Young Julius got a cut on his head that required 18 stitches to close. Clarice was thrown from the buggy and landed unharmed in a hay stack. But, the infant, Marie, was crushed to death in her father’s arms. Julien and Maria were essentially unharmed, although both were badly shaken and grief-stricken at the loss of their child.
Birth of Danton
Three days later, on July 7, 1895, Maria gave birth to her 4th child, Danton Leon Caussin. Julien named his infant son Danton, after the famous French general, Georges Danton. General Danton was credited as the chief force in the overthrow of the monarchy and the establishment of the First French Republic (September 21, 1792.) He was known for his daring, strength of character, and his ability to make swift decisions. No doubt Julien was hoping to endow his new son with the same character traits for which General Danton was famous.
This was the story Uncle Danton told me about his parents (my grandparents) whom I never knew since both were deceased before my birth. On July 7, 2000, Uncle Danton celebrated his 105th birthday.
At 105, he was still bringing joy into the lives of others. The ladies who delivered his “meals on wheels” during the week couldn’t wait to get to Danton’s house. He often served them French cookies (galettes) which he had baked himself. His mother, Maria Boulanger Caussin, brought the recipe and her galette iron from France around 1892 when she and her husband came to the United States to work in the flat glass industry.
In 1899, after working for a few years in Pittsburgh at the Pittsburgh Plate and at American Window Glass House in Arnold, Pennsylvania, Danton’s father Julien, along with several other French and Belgian immigrants, decided to build their own cooperative glass plant. Each man put in the same amount of capital and each man had an equal say in the operation.
Move to Clarksburg
And so it was that Danton, at the age of 4, moved to Clarksburg with his family. The immigrants had decided to build their plant in the North View Section of Clarksburg which at that time was called Pine Grove. This site was chosen because natural gas sold for only $.10 per 1,000 cubic feet and a railroad was already established in the area. Hence, there was a cheap source of the natural resource they needed most and a ready-made way to move their product to market.
Just 4 blocks up the street from the factory site, there stood a small frame cottage which housed the office of the Pine Grove Land and Manufacturing Company. The only other house in the area was a two-story frame just 3 blocks from the factory site. It was this house that Julien rented to house his growing family and it was in this house that Danton grew to manhood.
North View, as the area was later named, was primarily undeveloped land except that lots were laid out in 36 blocks and a block and 1/2 square was laid out for a public park. There was a 300 foot water well and wind-mill in the center of the park and it was from this source that Danton and his brother, Julius, helped their father carry water home for the weekly family laundry.

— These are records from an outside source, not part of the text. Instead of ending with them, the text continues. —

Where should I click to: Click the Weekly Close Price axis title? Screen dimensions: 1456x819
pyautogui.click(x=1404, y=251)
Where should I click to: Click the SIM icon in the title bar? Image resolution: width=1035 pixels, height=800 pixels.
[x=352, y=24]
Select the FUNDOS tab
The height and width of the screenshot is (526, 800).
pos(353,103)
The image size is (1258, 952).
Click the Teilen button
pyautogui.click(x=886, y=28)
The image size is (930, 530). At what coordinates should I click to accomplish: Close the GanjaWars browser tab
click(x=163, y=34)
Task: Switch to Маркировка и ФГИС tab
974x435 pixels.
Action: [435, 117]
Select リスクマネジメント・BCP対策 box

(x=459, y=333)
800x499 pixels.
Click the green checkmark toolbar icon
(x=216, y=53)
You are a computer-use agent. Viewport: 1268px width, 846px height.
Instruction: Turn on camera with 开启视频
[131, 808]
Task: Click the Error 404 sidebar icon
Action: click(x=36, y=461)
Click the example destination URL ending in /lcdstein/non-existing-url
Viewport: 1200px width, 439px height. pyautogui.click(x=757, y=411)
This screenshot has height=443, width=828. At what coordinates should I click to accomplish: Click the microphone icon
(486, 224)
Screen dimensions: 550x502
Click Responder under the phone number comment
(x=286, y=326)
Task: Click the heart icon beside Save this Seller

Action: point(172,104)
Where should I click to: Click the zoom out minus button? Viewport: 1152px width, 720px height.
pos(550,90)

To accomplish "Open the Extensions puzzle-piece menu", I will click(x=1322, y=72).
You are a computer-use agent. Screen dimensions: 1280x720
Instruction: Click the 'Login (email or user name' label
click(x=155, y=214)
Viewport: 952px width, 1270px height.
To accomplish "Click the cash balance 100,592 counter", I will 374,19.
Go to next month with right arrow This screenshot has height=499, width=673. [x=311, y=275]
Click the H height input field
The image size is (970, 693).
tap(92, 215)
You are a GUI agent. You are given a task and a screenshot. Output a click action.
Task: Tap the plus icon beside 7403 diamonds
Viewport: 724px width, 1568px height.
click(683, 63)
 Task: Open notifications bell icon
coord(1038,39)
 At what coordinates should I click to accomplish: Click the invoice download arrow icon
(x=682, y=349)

The new glass plant was to be called the Lafayette. As more and more glass workers moved to Clarksburg to work in the glass plant, many houses sprang up in North View. By 1903, the population of the community had tripled. It was at this time that Julien purchased the house he had rented for his family. From then on, Danton had many play-mates and a lovely park in which to play. When Danton’s family moved to Clarksburg, all the maple trees in the park were only saplings; now they are mature trees that have weathered over 100 years of storms, as well as over 100 years of beautiful days of sunshine.
Danton’s father was a strong, frugal, hard-working man who invested his earnings from the glass plant in real estate. By the time he died in 1917, he owned 5 houses, all surrounding the family home at 2200 Hamill Avenue.
For more than 70 years Danton lived in a duplex house on Goff Avenue which his father had built in 1907. Since his house was directly across the street from the park he played in as a boy, he still had the pleasure of looking out his window to watch children at play.
In the center of the park, near the wind-mill there was a grandstand on which the community band and other music groups performed periodically. On Sundays, the park became one large picnic area, with the French, Spanish, and Italian immigrants all gathered within their own little groups consuming their own particular culinary delights, as well as their own particular variety of home-made wine.
While Danton was growing up, North View was either dry and dusty or a sea of mud if it had rained. There were no side-walks so one’s shoes were always either dusty or muddy.
Danton spent a lot of time during his youth taking care of Belgian Hares. The rabbits were excellent fare for the table and Danton enjoyed raising them. As a matter of fact, many of his friends and neighbors knew Danton by his nick-name “Bunny” Caussin. Up until the time of his death, most of his friends over 70 referred to Danton as “Bunny.”
After the plant was well-established, the Frenchmen built a social hall at 2009 Goff Avenue. It was a large two story frame structure that contained a saloon, card room and other meeting rooms on the first floor and a large dance hall on the top floor. They named the structure Lafayette Hall.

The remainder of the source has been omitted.